9/12/2007

Eli’s Misreading of Chana

After three posts about the story of Eli and Chana (here, here, and here), which is the haftarah of the first day of Rosh Hashana, I finally got a chance to look at the actual words of the Gr”a regarding Eli’s use of the Urim Ve-tumim. It’s from his work Kol Dodi, and is excerpted in a book called Divrei Eliyahu, which anthologizes various comments of the Gr”a from his different works according to the order of Tanach and Shas. The edition that I own was printed by the Lebovits-Kest Memorial B’nei Torah Library about 15 years ago.

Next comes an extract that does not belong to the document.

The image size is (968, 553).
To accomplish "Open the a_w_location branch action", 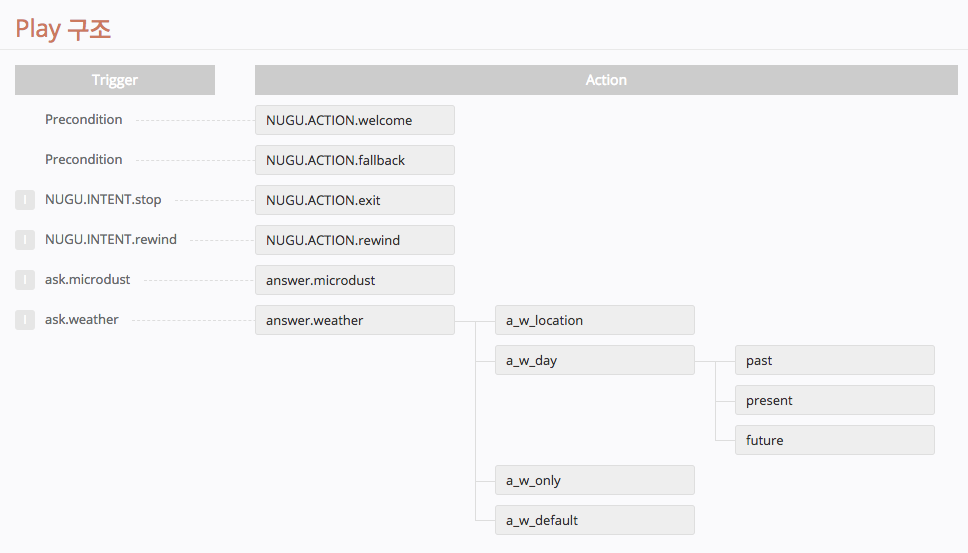I will click(594, 320).
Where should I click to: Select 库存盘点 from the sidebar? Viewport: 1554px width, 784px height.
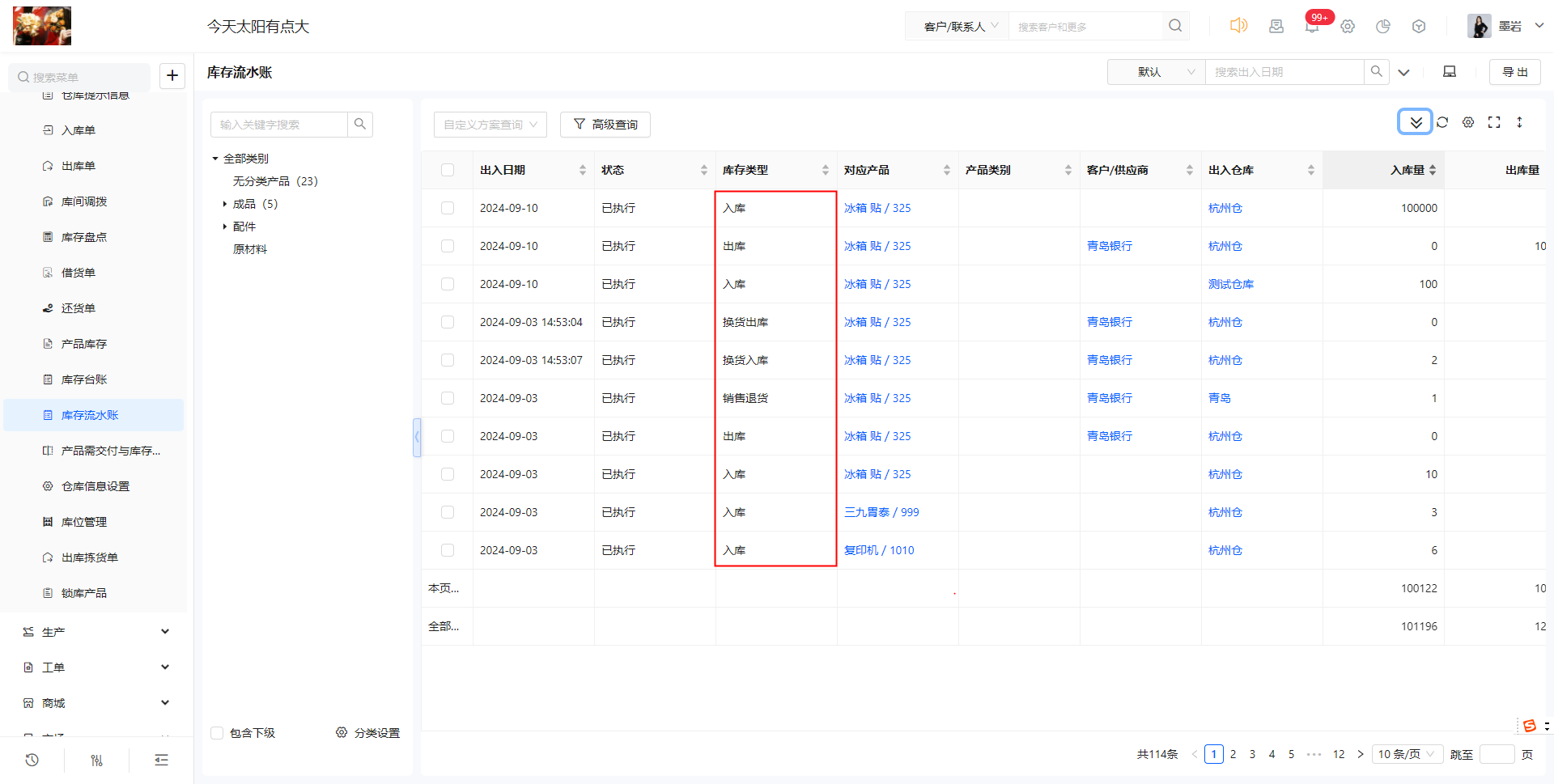click(x=84, y=237)
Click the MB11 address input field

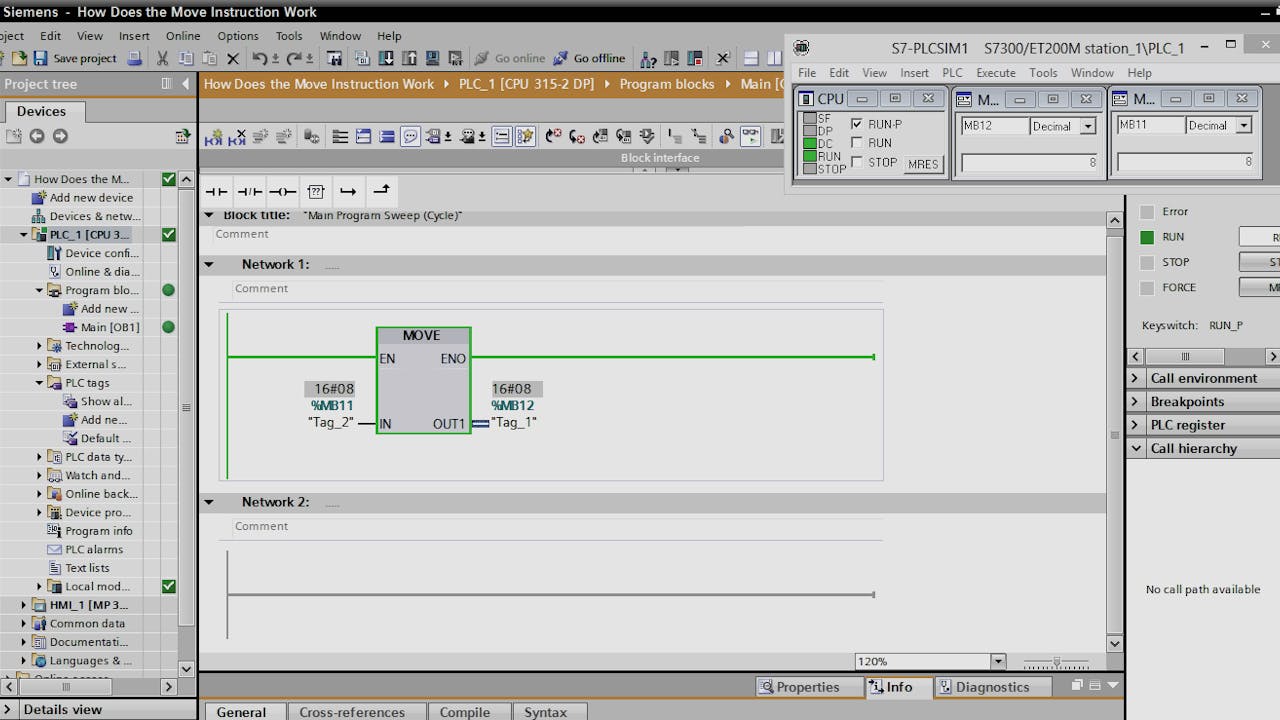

I discovered two major details of the Gr”a’s explanation which are missed in most presentations of his opinion. Firstly, the Gr”a does not say that Eli used THE Urim Ve-tumim, but AN Urim ve-Tumim. Based on the Ramban in Tetzaveh, he says that there were Divinely inspired people who used private oracles similar to the Urim ve-Tumim. He says that to avoid the question that I raised about the impropriety of using the actual Urim ve-Tumim to find an answer to a private question.

The second, and most jarring, discovery I made when looking at the Gr”a ‘inside’ is that, ironically, almost everyone who quotes this idea misreads Eli’s misreading! I had always heard that Eli read ‘shikorah’ instead of ‘kesheirah’ – ‘drunk’ instead of ‘worthy’ (here’s an example from Rabbi Frand, here’s one from Ohr Somayach, here’s one from Chabad, and here’s another). The Gr”a actually says that Eli should have read it as ‘Ke-Sarah’ – ‘she is like Sarah’. It’s clear that this is the correct reading. I will translate the contexts in which he uses the word, leaving the word in question untranslated and unvocalized (KSRH): “I am a depressed and barren woman praying for children KSRH”, “You did not give me the benefit of the doubt that it meant ‘KSRH’ who was barren”, “In the Midrash this was explained further – KSRH, Rivka, Rachel”. Is there any doubt?